ANN ARBOR – Healthcare specialists increasingly view blockchain technology as a way to streamline the myriad Health Information Exchanges (HIEs) populating the industry. At present, these HIEs are hindering the development of a more interoperable records system. In essence, they serve as information silos created by vendors hoping to lock-in their customers. As a recent Forbes article put it
“(healthcare) privacy remains challenging…(as there are) no uniform architectures and standards to ensure trusted access to… personally identifiable information and safe data exchange between all stakeholders, including patients. It hinders patient engagement due to patients’ limited ownership of their health data, hurts care cooperation between providers from different networks, and also back-pedals population health management since caregivers can’t effectively exchange their insights in a secure way.

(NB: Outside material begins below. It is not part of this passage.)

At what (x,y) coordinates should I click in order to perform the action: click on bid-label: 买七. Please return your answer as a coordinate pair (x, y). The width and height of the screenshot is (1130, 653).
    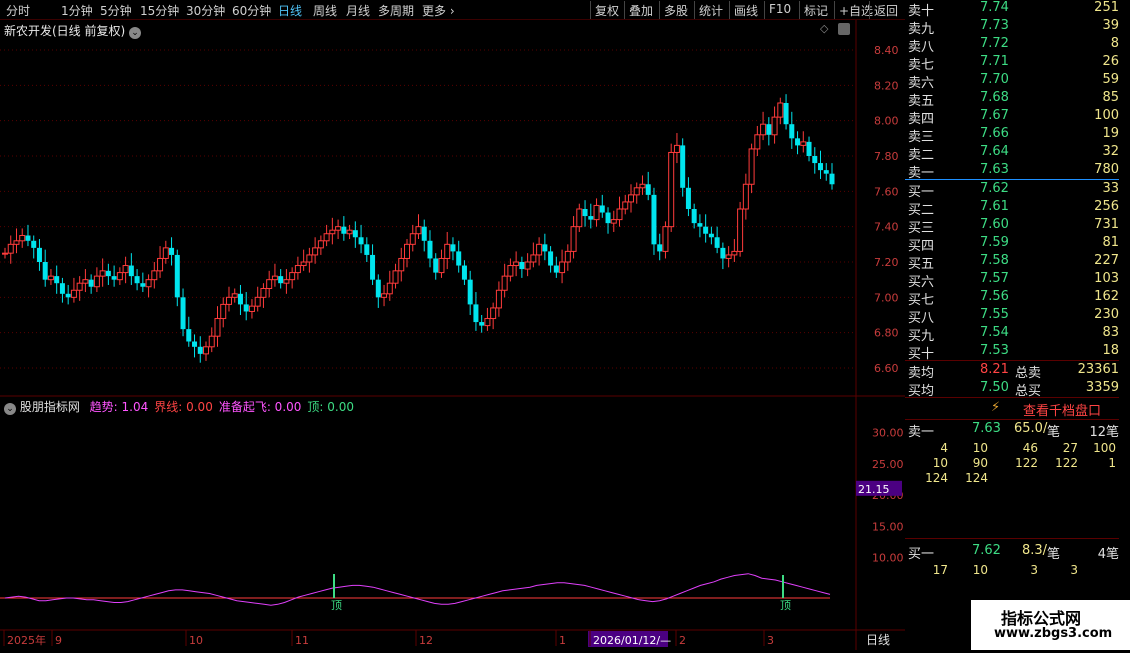
    Looking at the image, I should click on (922, 300).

Fortunately, blockchain-based data exchanges may lead to the creation of open data standards, a move that would eliminate this reality (even when country-specific regulations appear to pose an obstacle).
So far, only a few blockchain startups have teamed up with medical institutions. According to Kamran Khan, CEO of blockchain-startup Transio, hospitals pursuing this path are finding IT vendors reluctant to divulge how their proprietary data systems work. These vendors also recognize a common exchange as a threat to both their technology and business revenues. Moreover, hospitals with different HIEs must contend with different patient codes and even different disease-based systems.